American businessman (born 1949)

Edwin "Mac" Crawford (born February 20, 1949) is an American businessman. He is the former Chairman of the Board and CEO of CVS Caremark and Charter Medical Corporation.

==Early life and education==
Raised in High Springs, Florida, Crawford attended Auburn University from 1968 to 1971 and played fullback for the Auburn Tigers in 1968-1989. In 1969, he helped the team to the Astro-Bluebonnet Bowl. Crawford graduated from Auburn in 1971 with a B.S. in Accounting.

==Career==
Crawford spent the first 19 years of his business career in the finance, industrial, and investment sectors before venturing into healthcare in 1990 when he was initially hired as Executive Vice President of Hospital Operations at Charter Medical. He helped pull Charter out of bankruptcy and saw it become the largest behavioral health services company in America and also managed its merger with Magellan Health Services.

In March 1998, Crawford became the Chair and CEO of MedPartners, which he transformed into Caremark Rx, a prescription benefits management and mail-order pharmaceutical company. He was the catalyst of the merger between Caremark and CVS Corporation to form CVS Caremark, which became a $75-billion Fortune 20 company. He stepped down from CVS Caremark in 2007 and formed the investment banking advisory firm CrawfordSpalding Group, which has partnered with Jana Partners, WL Ross & Co., and FleishmanHillard on investment projects.
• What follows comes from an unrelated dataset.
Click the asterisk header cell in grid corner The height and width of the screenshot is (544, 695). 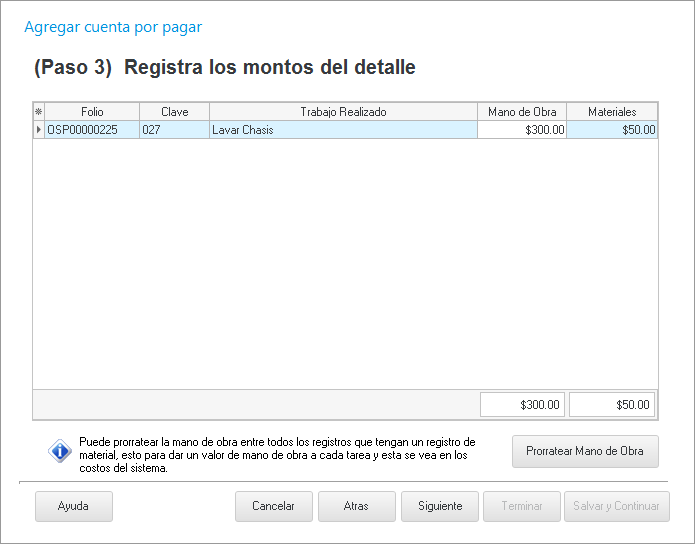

Crawford was named to the Board of Trustees of Washington and Lee University in 2010, where he and his wife established the Crawford Family Deanship of the Williams School of Commerce, Economics, and Politics. In 2012, he was named as part of the three-person search committee that included Bo Jackson and Pat Sullivan to choose Auburn's next head football coach, when they decided on Gus Malzahn. The following year, he was part of a six-person committee that conducted an evaluation of the Auburn Athletic Department.

== Awards and honours ==
In 2003, he was given Auburn's Walter Gilbert Award, an annual award to a former student-athlete with 20 or more years of exceptional achievements.